When asked what major change they would make if they could do it all
over again, four-in-10 Canadians (39 per cent) say they would begin
investing at a much earlier age. As well, significantly more people say
they would spend less and put more of their money into their
investments (23 per cent versus 19 per cent in 2011).
"While Canadians rarely get an opportunity for a financial do-over, it
is important they take advantage of the investment opportunities they
currently have and find a strategy that will work," added Mr. Henry.
"Within the framework of a good financial plan, even small
contributions can have a big impact over time and get people to the
place they want to be financially."
In line with last year's findings, the poll shows most Canadians have an
RRSP (56 per cent versus 60 per cent last year) and/or a TFSA (44 per
cent versus 48 per cent last year). When it comes to other investment
products, most people continue to have savings in a regular savings
account (64 per cent), with half having mutual funds (48 per cent)

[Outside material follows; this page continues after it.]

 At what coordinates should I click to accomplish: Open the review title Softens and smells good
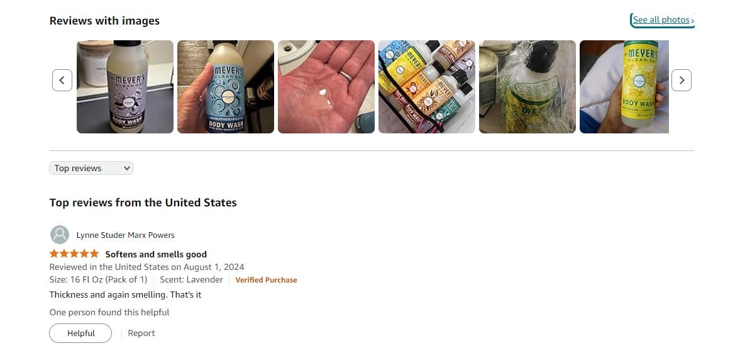pos(156,254)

and/or putting their savings in a high interest savings account (48 per
cent).
"A good financial plan and investing regularly throughout life is a
cornerstone recommendation of Scotiabank's Financial Literacy Strategy
introduced last November," said Kaz Flinn, Vice President of Corporate
Social Responsibility at Scotiabank. "The strategy encourages people to
become lifelong financial learners in order to effectively manage the
financial needs that come with different stages of life. Developing a
financial plan with an advisor ensures a roadmap is in place to ensure
financial readiness for life's ever-changing needs and challenges."
About the polling data
The 2012 Scotiabank Investment Poll was conducted online using
Harris/Decima's proprietary panel. A total of 1,003 surveys were
conducted from a random sample of panel members aged 18 years and over
across Canada. The study was conducted from November 28th to December
13th, 2012.
About Scotiabank
Scotiabank is one of North America's premier financial institutions and
Canada's most international bank. With more than 81,000 employees,
Scotiabank and its affiliates serve some 19 million customers in more
than 55 countries around the world. Scotiabank offers a broad range of
products and services including personal, commercial, corporate and
investment banking. In December 2012, Scotiabank became the first
Canadian bank to be named Global Bank of the Year and Bank of the Year
in the Americas by The Banker magazine, a Financial Times publication. With assets of $668 billion (as at October 31, 2012),
Scotiabank trades on the Toronto (BNS) and New York Exchanges (BNS).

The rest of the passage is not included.